祖母・父・母・幼児二人の5人家族の脱北を手伝い、中国国境にある川を渡り、中国からベトナム→ラオス→タイへ渡り、最終的に韓国を目指す。1万2000キロの脱出劇は生きるか死ぬかの紙一重の賭けだった。
もし家族が北朝鮮や中国当局にみつかり北朝鮮へ連れ戻されたら、政治犯収容所へ収容され、そこで人生は終わる。
政治犯収容所では地獄のような拷問があり、死ぬよりつらい経験をさせられる。だから収容されてしまった人は「殺してくれ」と懇願する。
北朝鮮を世界一大きな刑務所とするなら、政治犯収容所は地獄。
私が権威主義を危険視するのは権威を握った一部の人間が特権を手放したくないがために都合の良いルールを作り、それを破ったら極刑をもって処せられ、恐怖政治によって人が支配されるディストピアの国が出来上がってしまう懸念があるためだ。
人間は自分の欲望を最大限に実現させようとする生き物であり、独裁政治が成立してしまうと頂点にいる個人や団体の欲の最大化のために国民が奴隷になってしまう。そして権力の椅子を奪われないように法律を作り、権力構造をひっくり返そうとする者が現れると殺してしまう。
日本にも権威主義をかかげる政治家や政治団体はある。

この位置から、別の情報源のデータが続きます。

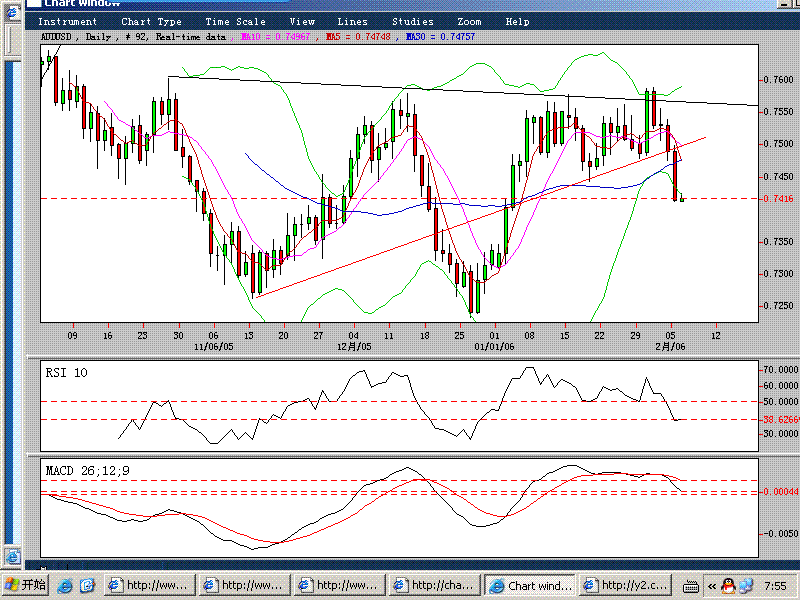Image resolution: width=800 pixels, height=600 pixels.
Task: Switch to the 'http://y2.c...' taskbar window
Action: click(x=626, y=585)
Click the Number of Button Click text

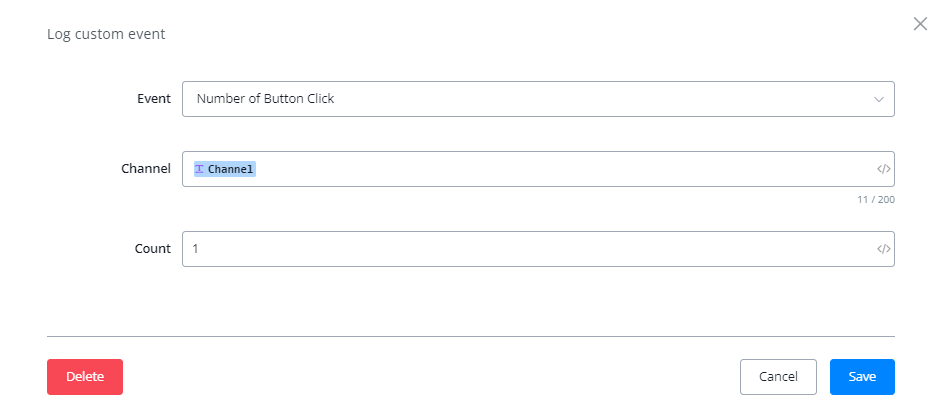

しかし、そういった政治団体を危険であると認識できる理由は歴史を知り、原理を理解しているからであって、わかってない人間に民主主義のありがたさは伝わらないだろう。
国民権力の上に国家権力を置いてはいけない。
日本人は北朝鮮を見てそれを学ぶべきだろう。
国民から主権を奪おうとする団体が現れたら注意が必要だ。